● **Quoted text**

● ● ● ●

The beginning moves along pretty slowly before the worms show up. Here the humor is more akin to an 80's sex comedy than a horror-comedy. I was a little bored at the start, but the last half-hour or so is good stuff. Robert Kurtzman and Howard Berger (of KNB EFX) provided the makeup FX which are simple but still awesome (as always with KNB).
Creeps boasts some memorable lines - ranging from clever ("Good news is your dates are here...") to hilariously absurd ("It's Miller time!"). As the detective, Tom Atkins is pretty funny and gives the film most of its campy charm. One nerdy thing I do love about this film is the character names, like Chris Romero, James Carpenter Hooper, Cindy Cronenberg, Det. Cameron, Det. Landis, and Det. Raimi. Seeing a pattern? It's so obvious, but I love it!
There are two versions of the ending, and I actually liked them both. The more popular "zombie dog" ending is definitely a nice, simple way to wrap up the movie, but the alternate cemetary ending is great, also (minus the spaceship). It sees the return of a beloved character and it is very Return of the Living Dead-esque, which is probably why I liked it so much. Both are worth watching if you are able.
Like I said, this film will probably grow on me more with time. I can see why it's a cult classic, but it did not immediately grab me like some other 80s horror-comedies I saw a decade or two late (ie, RotLD, Re-Animator).

● ● ● ●

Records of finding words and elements
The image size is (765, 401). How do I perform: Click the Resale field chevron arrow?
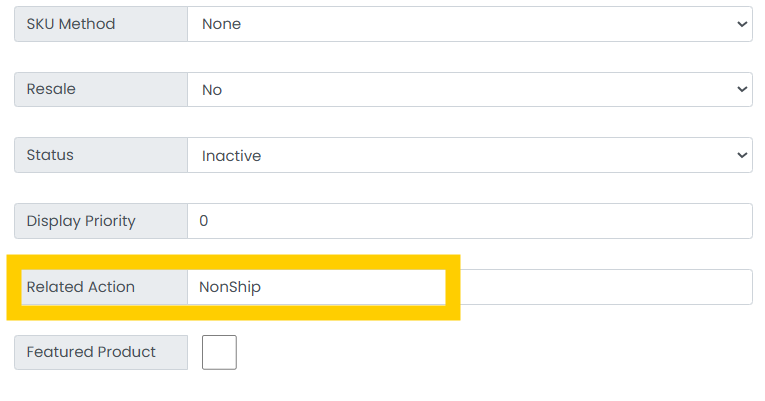click(741, 90)
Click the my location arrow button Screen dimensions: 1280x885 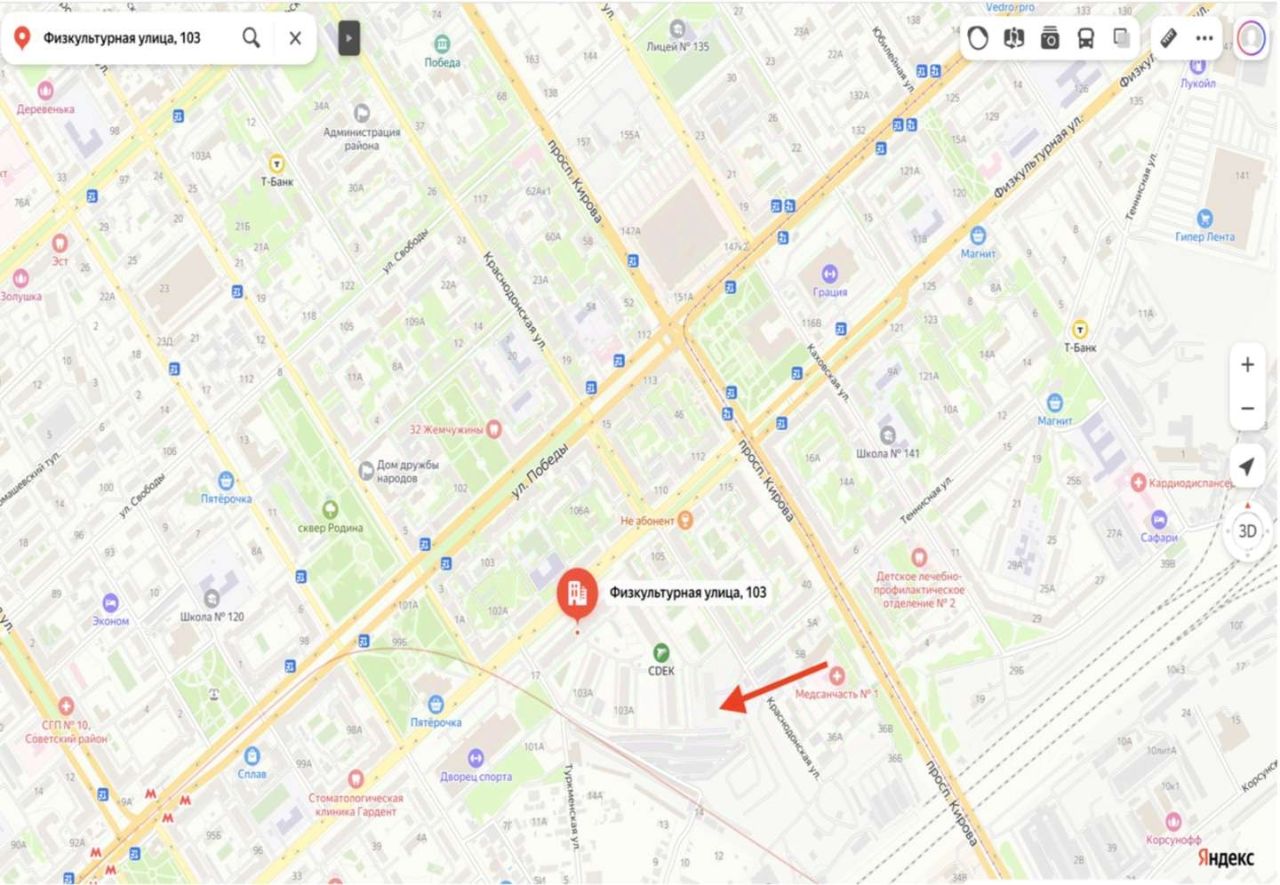[x=1247, y=467]
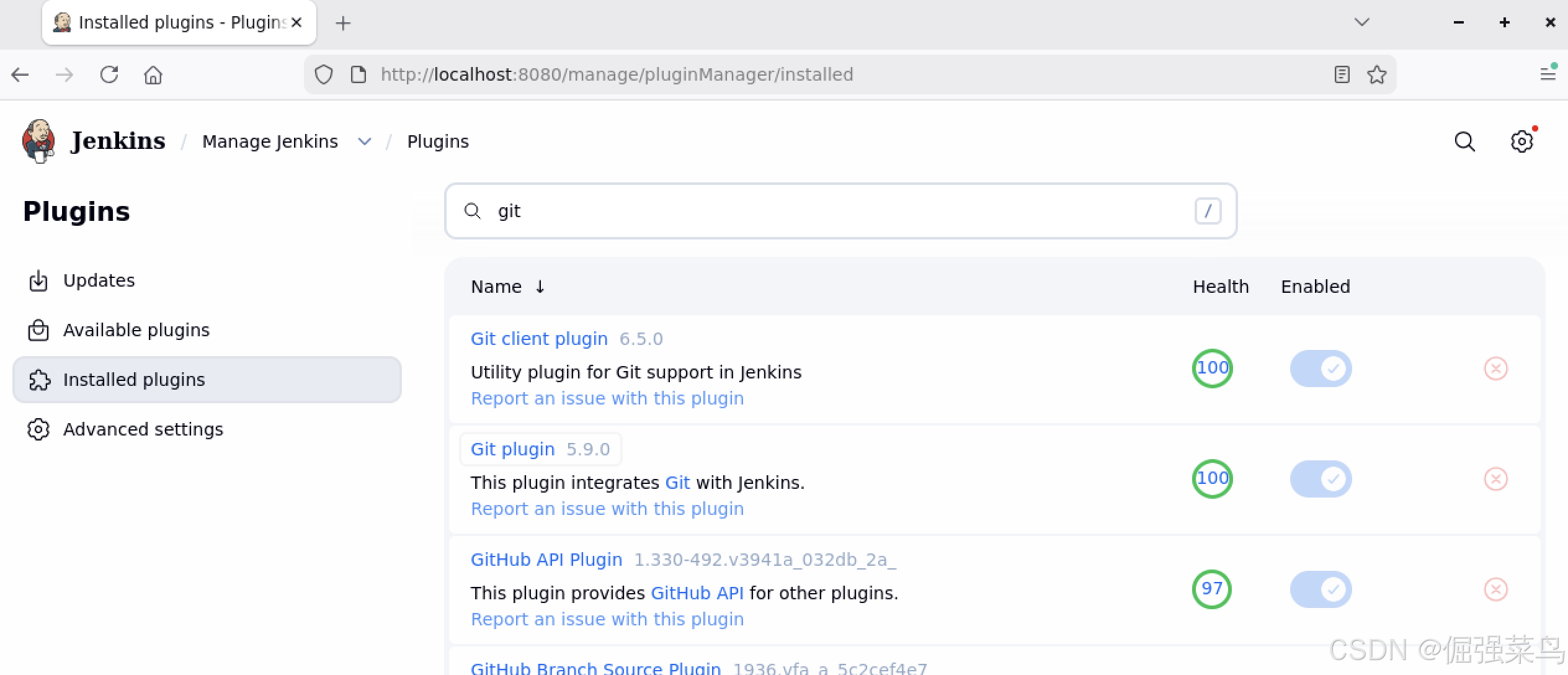Open the Jenkins search magnifier icon
Image resolution: width=1568 pixels, height=675 pixels.
click(x=1464, y=141)
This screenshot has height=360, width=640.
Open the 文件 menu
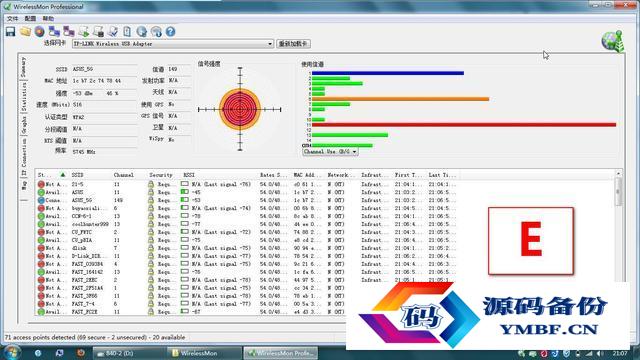coord(12,18)
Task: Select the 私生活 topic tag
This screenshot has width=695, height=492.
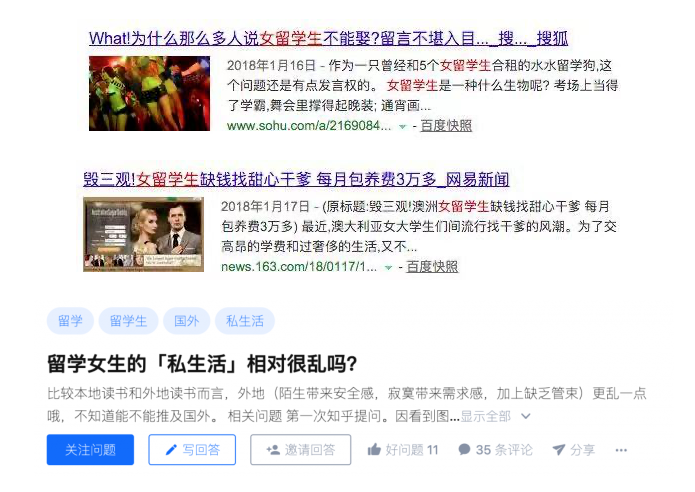Action: (245, 320)
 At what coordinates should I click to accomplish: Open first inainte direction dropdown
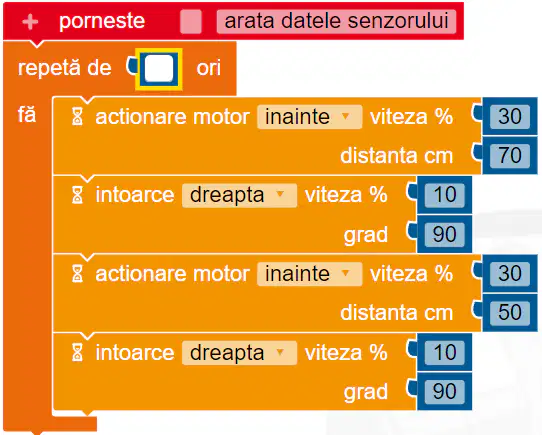click(309, 117)
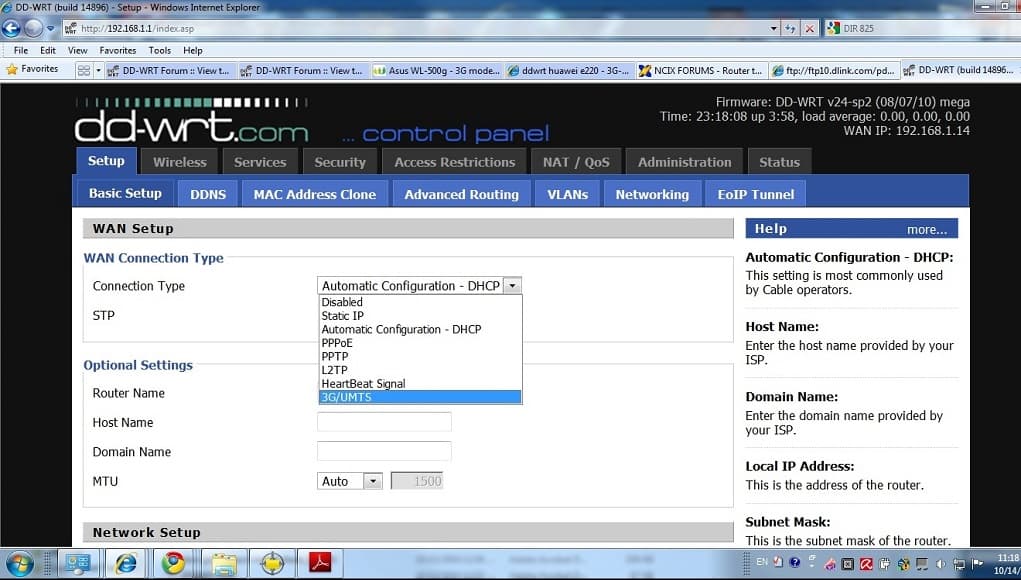
Task: Click the Refresh page icon in address bar
Action: 791,29
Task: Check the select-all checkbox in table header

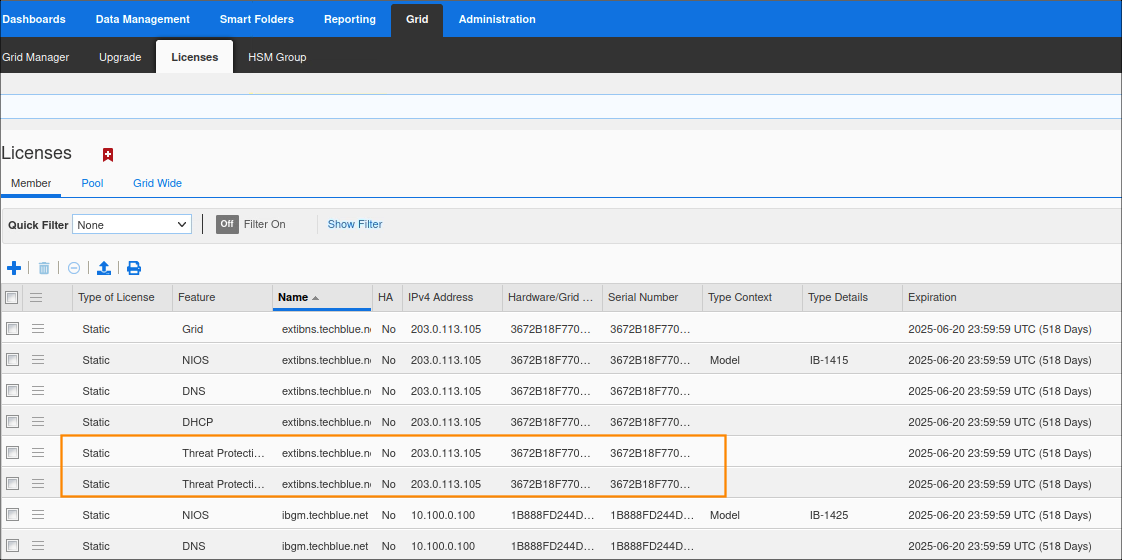Action: [12, 298]
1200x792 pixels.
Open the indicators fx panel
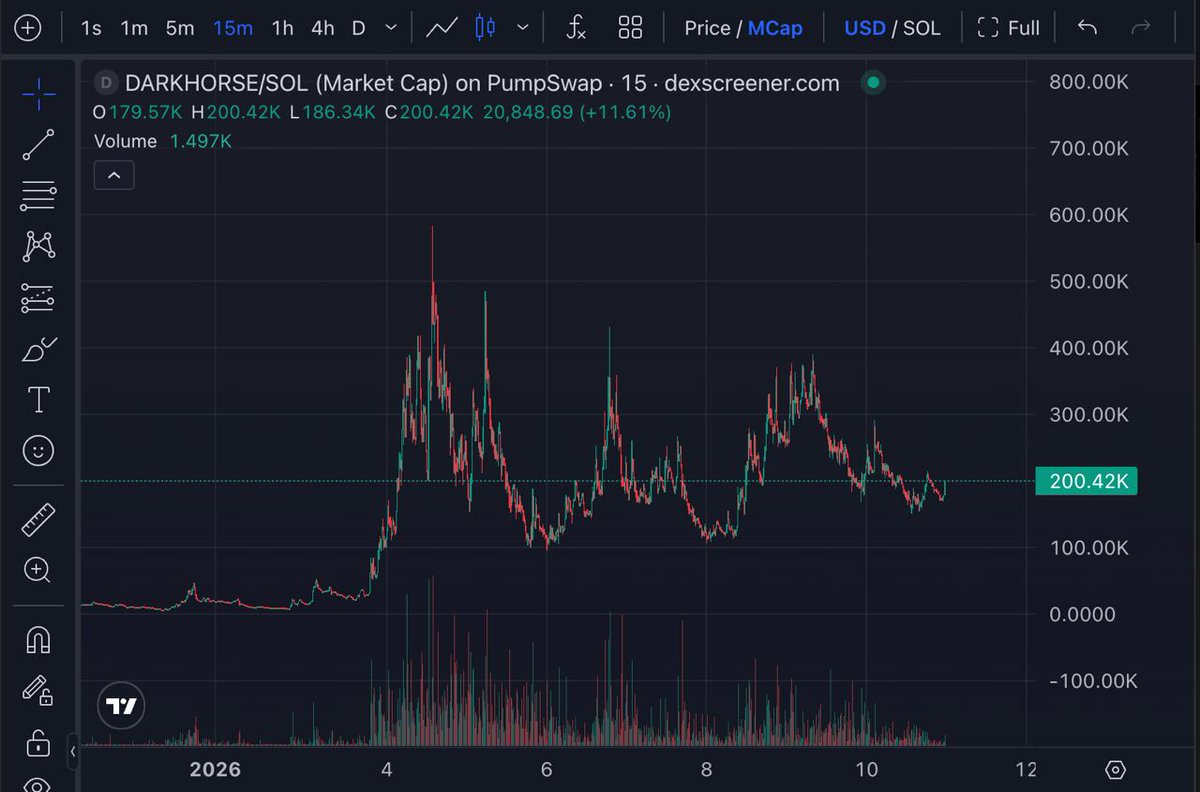[576, 27]
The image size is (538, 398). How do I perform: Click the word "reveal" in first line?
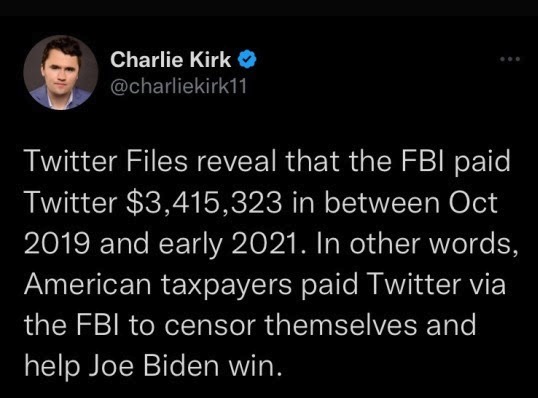point(237,162)
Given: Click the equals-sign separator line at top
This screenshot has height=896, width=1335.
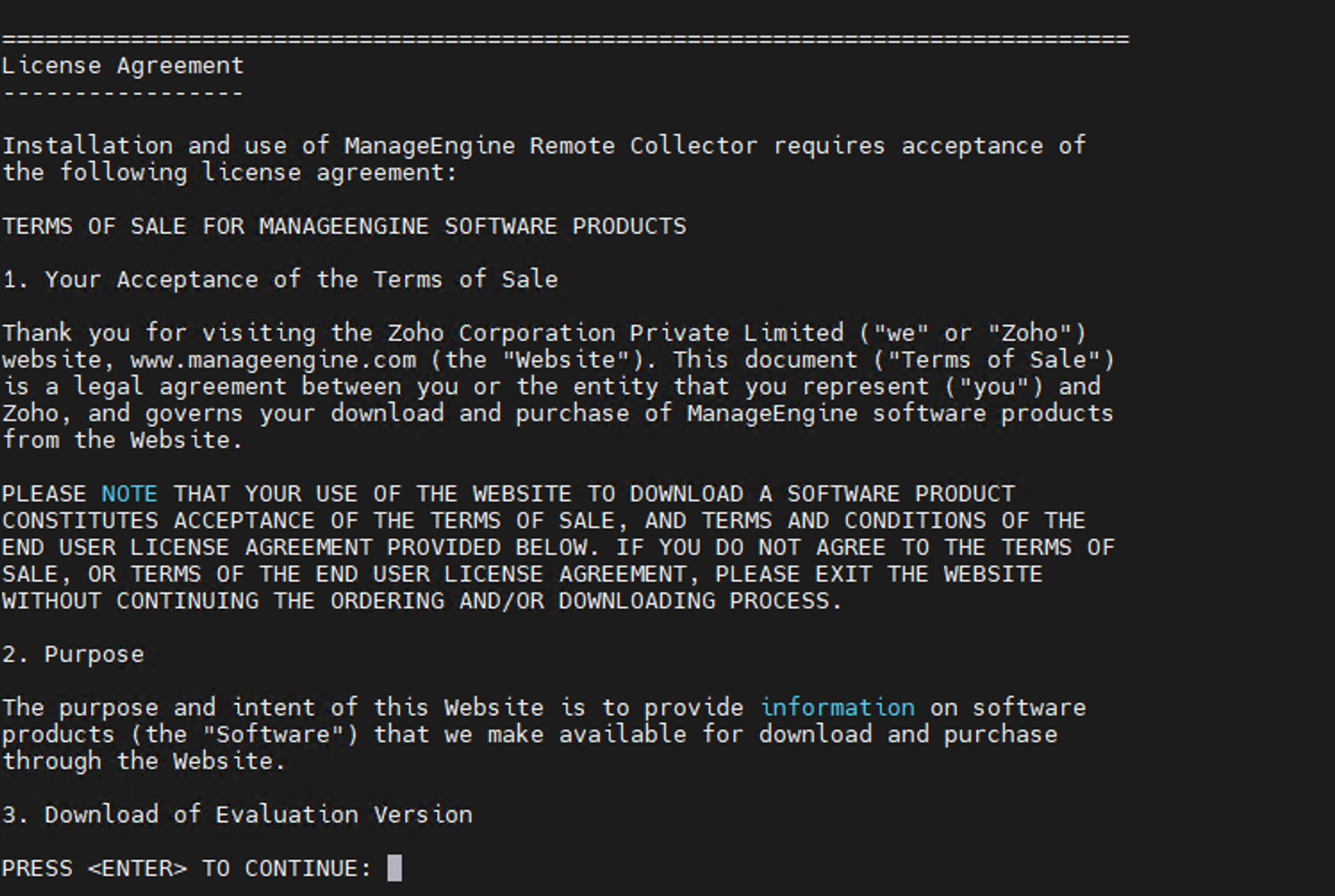Looking at the screenshot, I should (566, 39).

● ● ● ●

● **Exercises to complete**
1. Reproduce the film review verbatim from "Creeps boasts some" up to and including "you are able.".
2. According to the film review, who provided the makeup FX?
Work only from the film review.

● **Task-by-task solutions**
1.
Creeps boasts some memorable lines - ranging from clever ("Good news is your dates are here...") to hilariously absurd ("It's Miller time!"). As the detective, Tom Atkins is pretty funny and gives the film most of its campy charm. One nerdy thing I do love about this film is the character names, like Chris Romero, James Carpenter Hooper, Cindy Cronenberg, Det. Cameron, Det. Landis, and Det. Raimi. Seeing a pattern? It's so obvious, but I love it!
There are two versions of the ending, and I actually liked them both. The more popular "zombie dog" ending is definitely a nice, simple way to wrap up the movie, but the alternate cemetary ending is great, also (minus the spaceship). It sees the return of a beloved character and it is very Return of the Living Dead-esque, which is probably why I liked it so much. Both are worth watching if you are able.

2. Robert Kurtzman and Howard Berger of KNB EFX provided the makeup FX.